Barcelona, Spain: "It's always been very hard to get anything in a newspaper in Barcelona - until the last few days. Everyone is talking about the newspaper articles. The missionaries . . . are taking them to people to share what has happened. The mission president's wife was touched enough that the next morning, she went back and got all the programs in the Palau de la Musica with the idea to give them to the missionaries and use them as [ a means to meet] non-members."

"A new member, a doctor, in Barcelona brought a nonmember doctor friend to the concert. . . . The man had his second discussion two days ago. Amazing, isn't it!

"Spain is divided into six or seven districts. The president of Catalonia or all that Barcelona area was there that night. . . . "

El Escorial, Spain: "One of the dukes was there and he was quoted as saying, `This is the most disciplined, the most organized, the best spirit in a choir that I have ever felt.' An ex-minister of government was there, president of a bank, who was very impressed. His wife didn't even want to come on that Sunday but asked all the questions afterward about the Church. They are now committed that they will come to the open house of the temple."

"The footage they took on [ Spain's national] television at El Escorial will be put on videotape and they will use it with the history of El Escorial and the 400th anniversary, alongside of the history of Spain. It will go into 20 countries that are in the European Broadcasting Union. The Catholic priest who attended commented: `Brilliant. Unforgettable. It was a great joy to be there.' " (Please see Church News, July 4, p. 7, for article on the choir's performance at El Escorial.)
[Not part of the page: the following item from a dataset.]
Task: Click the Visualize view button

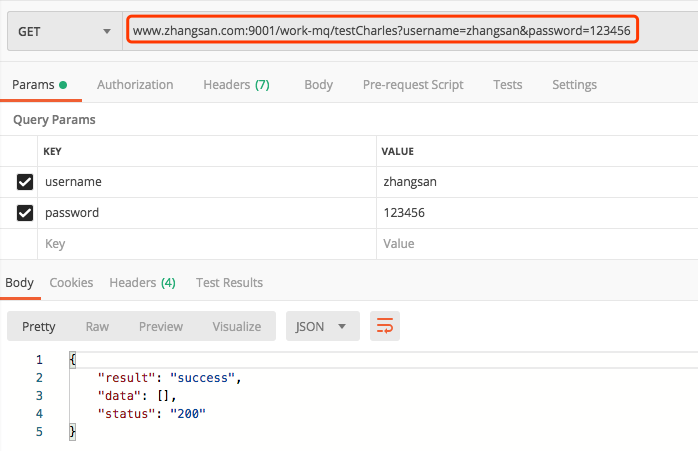Action: pos(236,326)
Elder Cook spoke also of the impact of the choir's tour on nonmembers: "In phone calls, I've heard mission presidents, almost to the man, say that as the missionaries are out on the street, people know that the choir was there, even if they didn't go to the concert. People know about the Mormons; people are having questions about the Mormons because the choir was there.

"I think of the impact on some of the officials. In one of the countries we were just ready to present to the government a key document which will give the Church much more latitude. The man who will give the final OK was one of the men along the way in this choir reception."